The people brought children to Jesus, hoping he might touch them. The disciples shooed them off. But Jesus was irate and let them know it: "Don't push these children away. Don't ever get between them and me. These children are at the very center of life in the kingdom. Mark this: Unless you accept God's kingdom in the simplicity of a child, you'll never get in." Then, gathering the children up in his arms, he laid his hands of blessing on them. Mark 10:13-16 (Message)
Don’t you wish you could go back and see the world through the eyes of a child? That wide-eyed enthusiasm, simplicity, care-free spirit, and longing for nothing but fun is something we, as adults, rarely see in one another. But, kids get it. Much more than we do.
And, sadly, just as the disciples did, we overlook the profound examples of faith children provide us. We brush them aside, and think we, as “big people” have all the right answers. But, if you read Jesus’ words in the passage above, you cannot escape Jesus’ disdain for this type of attitude. Jesus warns us that we had better not come between him and the children.
Children may not have the mental capacity to understand the deeper meanings and symbolism presented in scripture. They may not know the names of all 12 disciples. They may not even realize yet that there is an Old Testament and a New Testament. But, Jesus never told us these things were important. There was only one bit of truth that he wanted us to grasp: that He came, died, and was risen to new life for us.

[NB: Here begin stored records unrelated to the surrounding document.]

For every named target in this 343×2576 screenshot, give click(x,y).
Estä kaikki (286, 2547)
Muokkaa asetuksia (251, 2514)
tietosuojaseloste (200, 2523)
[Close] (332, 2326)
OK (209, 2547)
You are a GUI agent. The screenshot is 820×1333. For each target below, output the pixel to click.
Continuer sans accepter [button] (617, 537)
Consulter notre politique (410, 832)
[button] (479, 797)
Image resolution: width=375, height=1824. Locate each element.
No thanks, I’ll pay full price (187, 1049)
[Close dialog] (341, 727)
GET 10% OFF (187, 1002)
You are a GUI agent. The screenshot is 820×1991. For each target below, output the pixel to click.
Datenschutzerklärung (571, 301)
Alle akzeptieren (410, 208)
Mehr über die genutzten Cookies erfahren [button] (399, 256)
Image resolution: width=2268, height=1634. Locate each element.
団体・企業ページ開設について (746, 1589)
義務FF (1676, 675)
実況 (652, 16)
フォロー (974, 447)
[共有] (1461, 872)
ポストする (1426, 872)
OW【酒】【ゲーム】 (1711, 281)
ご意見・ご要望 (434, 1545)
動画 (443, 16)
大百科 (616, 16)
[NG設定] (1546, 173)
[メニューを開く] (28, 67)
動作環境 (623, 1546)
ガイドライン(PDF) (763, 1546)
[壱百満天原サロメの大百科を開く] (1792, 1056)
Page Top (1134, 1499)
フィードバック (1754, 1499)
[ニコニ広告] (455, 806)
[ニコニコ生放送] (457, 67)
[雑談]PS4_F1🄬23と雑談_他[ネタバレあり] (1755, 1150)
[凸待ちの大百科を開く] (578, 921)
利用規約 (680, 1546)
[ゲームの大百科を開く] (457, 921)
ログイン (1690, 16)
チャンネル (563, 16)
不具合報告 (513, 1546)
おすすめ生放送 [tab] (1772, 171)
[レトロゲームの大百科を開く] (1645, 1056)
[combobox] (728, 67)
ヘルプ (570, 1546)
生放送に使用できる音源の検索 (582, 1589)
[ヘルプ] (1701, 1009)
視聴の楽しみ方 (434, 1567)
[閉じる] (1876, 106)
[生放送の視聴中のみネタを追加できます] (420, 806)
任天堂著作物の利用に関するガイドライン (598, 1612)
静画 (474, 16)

I was reminded of this recently with my own son, Chandler. He just turned 7. We were at the dinner table, and had just said the blessing. My wife had prayed for a friend, asking God that this woman would see the need for Him in her life. When she finished, my 11-year old son said, “I thought she was a Christian.” My wife replied that this lady had been to church, but had not asked Jesus in her heart.
So, Chandler responds, “Well, how do you do that?” Great question. One we have prayed he would ask.
We proceeded to have a discussion about God, Jesus, the problem of sin, the life and death of Jesus, and His resurrection. This was nothing new to Chandler. He knows “the facts.” But, I could see something was stirring inside him.
Later that evening, I called Chandler to come upstairs. We sat on his bed, and I asked him if he remembered the discussion we had at dinner about Jesus and how we can be with him in heaven if we tell him that we believe in him. He said, “Yeah. Can I do that right now?” Wow. Be still my heart.
I asked him some questions to make absolutely certain that he understood what was happening. He did. I said, “Buddy, if you know that Jesus died for your sins, and that you want to be with him in heaven when you leave earth, then you don’t have to wait any more. You can do it right now.”
He said, “I want to do it right now.”
I took his little hands in mine, and we prayed. It was one of the most tender, special moments of my life. While it was quiet and peaceful in his bedroom, I can guarantee you there was a party like none other that was being held in heaven at that moment.
Later that night, Chandler got to tell his mom and his brother about the decision he made. More tears of joy, more laughter and hugs and kisses.
Then, he wanted to call his grandparents. With each of his grandparents taking turns individually, Chandler explained matter-of-factly, “I let Jesus in my heart.”
He “let” him in. I was immediately struck by the profound nature of his choice of words. He didn’t say that he asked Jesus in. He seemed to understand that he didn’t need to ask. He just needed to “let.” Jesus was ready. And, on May 2, 2011, so was Chandler.